An international air crash investigation team in Malaysia provided updated advice to the ATSB, which has examined the information and determined an area 1100 kilometres to the north east of the existing search area is now the most credible lead as to where debris may be located. The new search area is approximately 319, 000 square kilometres, about 1850 kilometres west of Perth.
The Australian Geospatial – Intelligence Organisation (AGO) is re – tasking satellites to capture images of the new area. Weather conditions are better in the revised area and ten aircraft have been tasked for today’s search. They include two Royal Australian Air Force (RAAF) P3 Orions, a Japanese Coast Guard Gulfstream 5 jet, a Japanese P3 Orion, a Republic of Korea P3 Orion, a Republic of Korea C130 Hercules, a Royal New Zealand Air Force (RNZAF) P3 Orion, a Chinese People’s Liberation Arm y Air Force Ilyushin IL – 76 a United States Navy P8 Poseidon aircraft, and one civil Australian jet acting as a communications relay.

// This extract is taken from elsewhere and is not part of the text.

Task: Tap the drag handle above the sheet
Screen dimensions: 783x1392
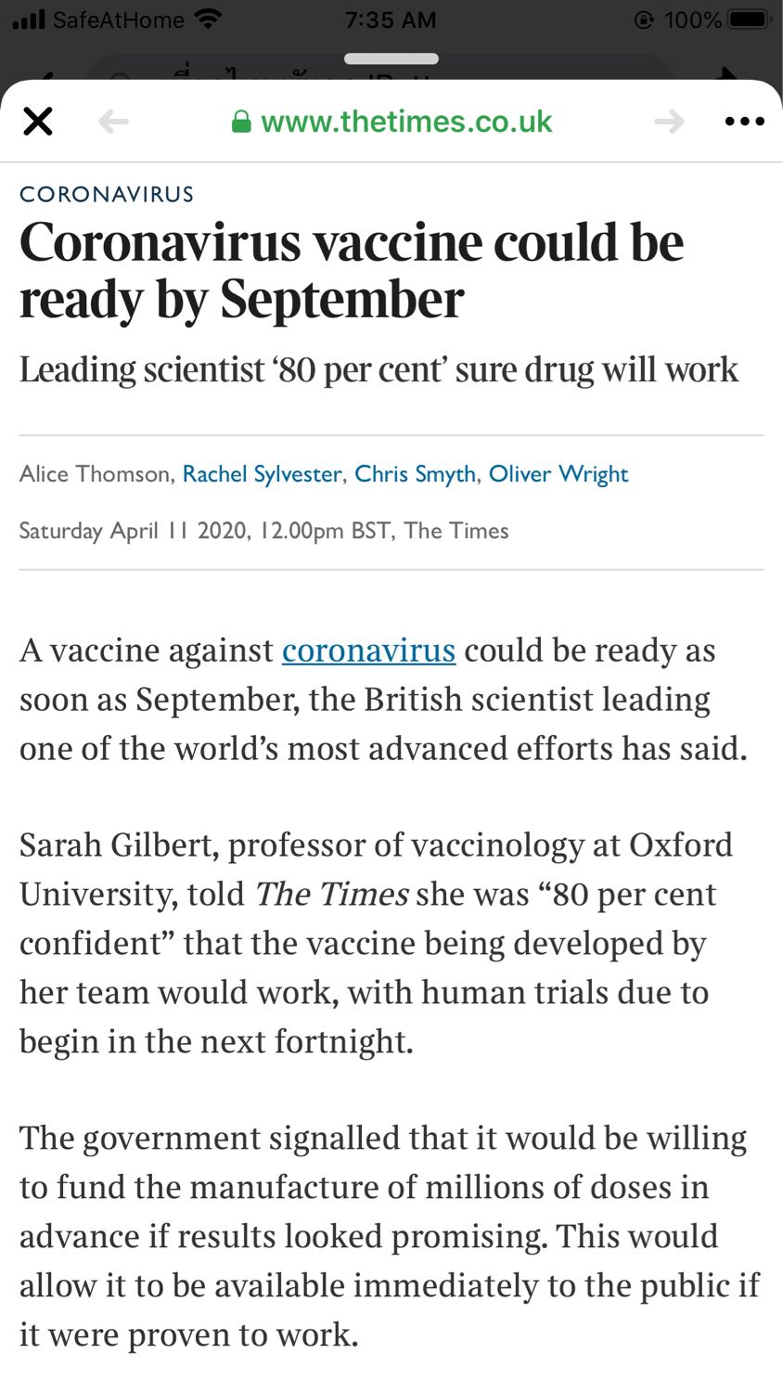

Four of the ten aircraft are overhead the search area, with a further six planes to fly over the area today. A further RAAF P3 Orion has been placed on standby at RAAF Base Pearce in WA to investigate any reported sightings. Six ships are relocating to the new search area including HMAS Success and five Chinese ships. Chinese Maritime Safety Administration (MSA) patrol ship, Haixun 01 , is in the search area.
HMAS Success is expected to arrive in the search area late tomorrow night. A US towed pinger locator and Bluefin – 21 Autonomous Underwater Vehicle have arrived in Perth to assist with location and recovery of the black box. The depth of the water in the search area is between 2000 and 4000 metres.